PingFederate Server

Defining an attribute contract for IdP STS

During token creation configuration, define an attribute contract that the server sends in the security tokens issued in response to a web service client at your site.

About this task

An attribute contract is the set of user attributes that a web service client at your site expects to receive in security tokens issued for this connection. You identify these attributes on the Attribute Contract tab. For more information, see Attribute contracts.

Steps

  1. Enter the attribute name in the Extend the Contract field.

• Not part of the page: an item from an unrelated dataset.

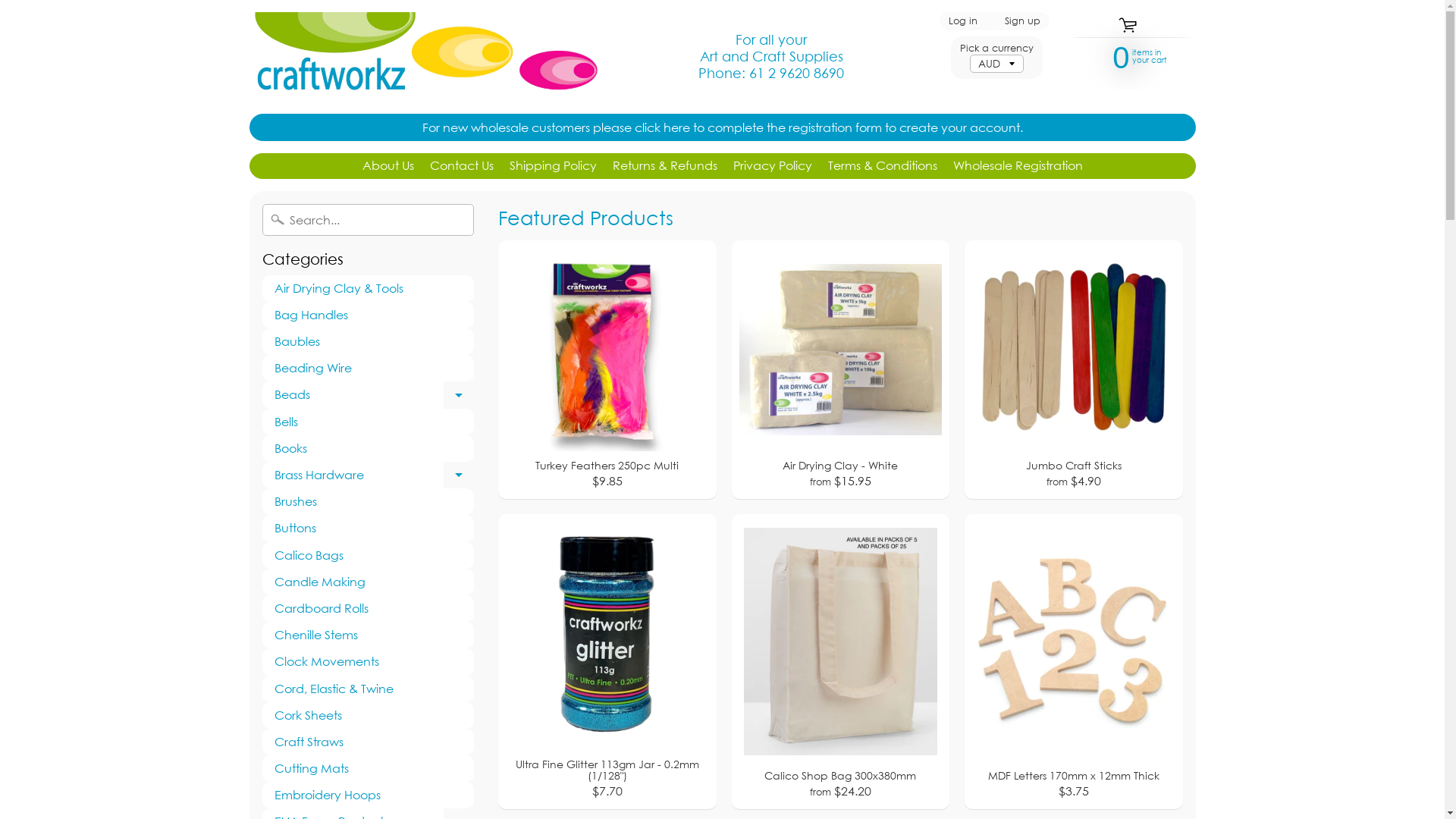  I want to click on 'Privacy Policy', so click(771, 166).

Attribute names are case-sensitive and must correspond to the attribute names, including claims, expected by the requesting web services client (WSC).

    Result:

    The Format attribute associated with the NameID element in outgoing SAML tokens can be set by adding an attribute called SAML_NAME_FORMAT. The value of that attribute can then be mapped later. For more information, see Configuring contract fulfillment for token creation.

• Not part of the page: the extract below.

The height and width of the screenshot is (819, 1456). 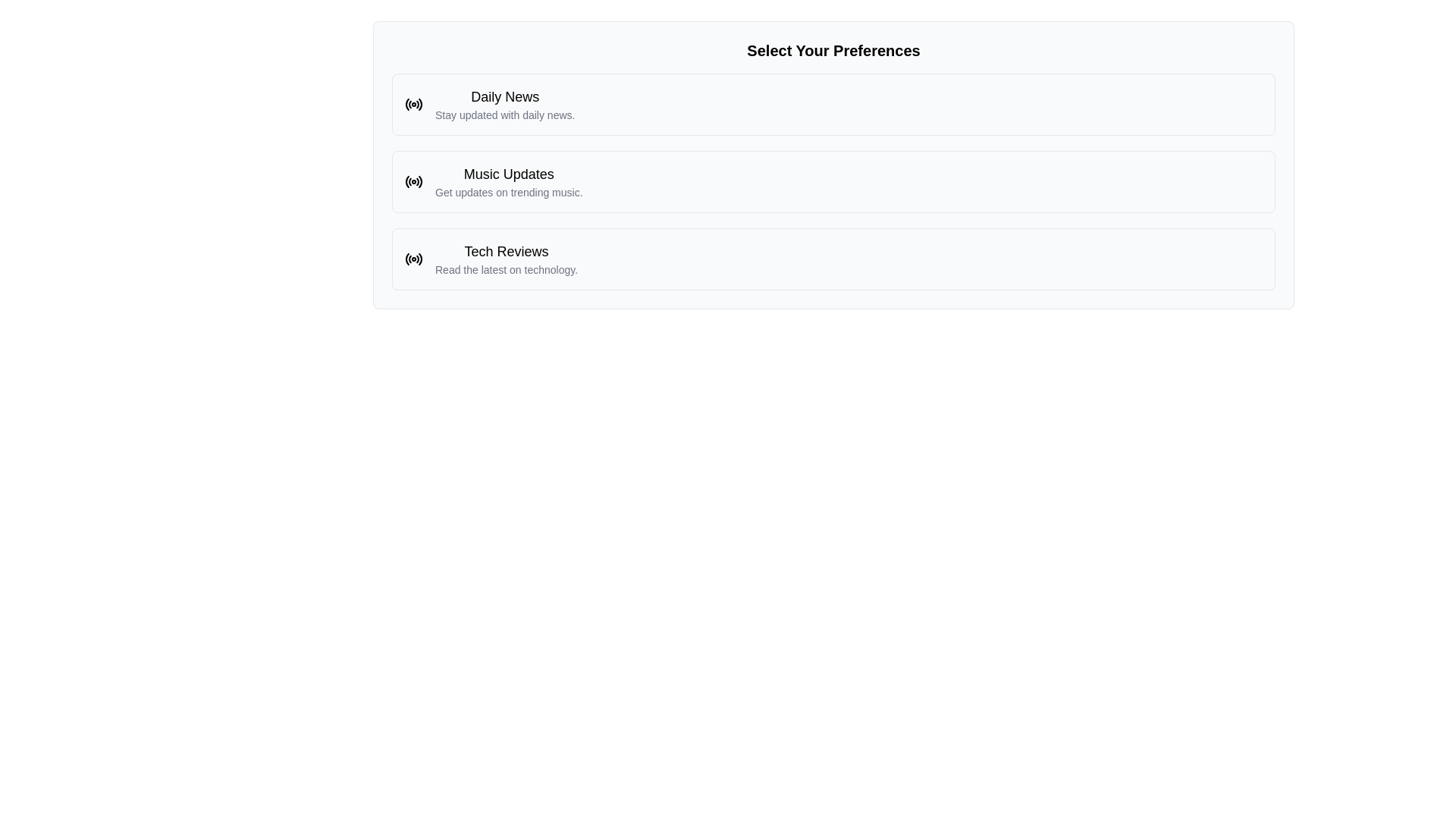 What do you see at coordinates (505, 114) in the screenshot?
I see `the static informational text located below the 'Daily News' heading within the 'Select Your Preferences' section` at bounding box center [505, 114].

    For information about the NameID elements and applicable URI values, locate the SAML 2.0 specification at www.oasis-open.org/standards.

    You can add a special attribute, SAML_AUTHN_CTX, to indicate to the service provider (SP) the type of credentials used to authenticate to the identity provider (IdP) application-authentication context. Map a value for the authentication context on the attribute-mapping window later in the configuration, from any available attribute source, including the RST if a requested context is specified as a request parameter. For more information, see Configuring contract fulfillment for token creation.

  2. Optional: For SAML 1.1 tokens, select a attribute namespace from the list.

    This field appears only when the chosen default token type is SAML 1.1 or SAML 1.1 for Office 365 in the WS-Trust STS → Protocol Settings configuration.

    Change the default namespace selection if you and your SP partner have agreed to a specific namespace.

    You can customize name-format alternatives in the custom-name-formats.xml configuration file located in the <pf_install>/pingfederate/server/default/data/config-store directory. You must restart PingFederate to activate any changes made to this file.

    For more information about attribute namespace, see Attribute contracts.

  3. Click Add.

  4. Repeat until all applicable attributes are defined.

  5. Click Next.

Result

Use the Edit, Update, and Cancel workflow to make or undo a change to an item. Use the Delete and Undelete workflow to remove an item or cancel the removal request.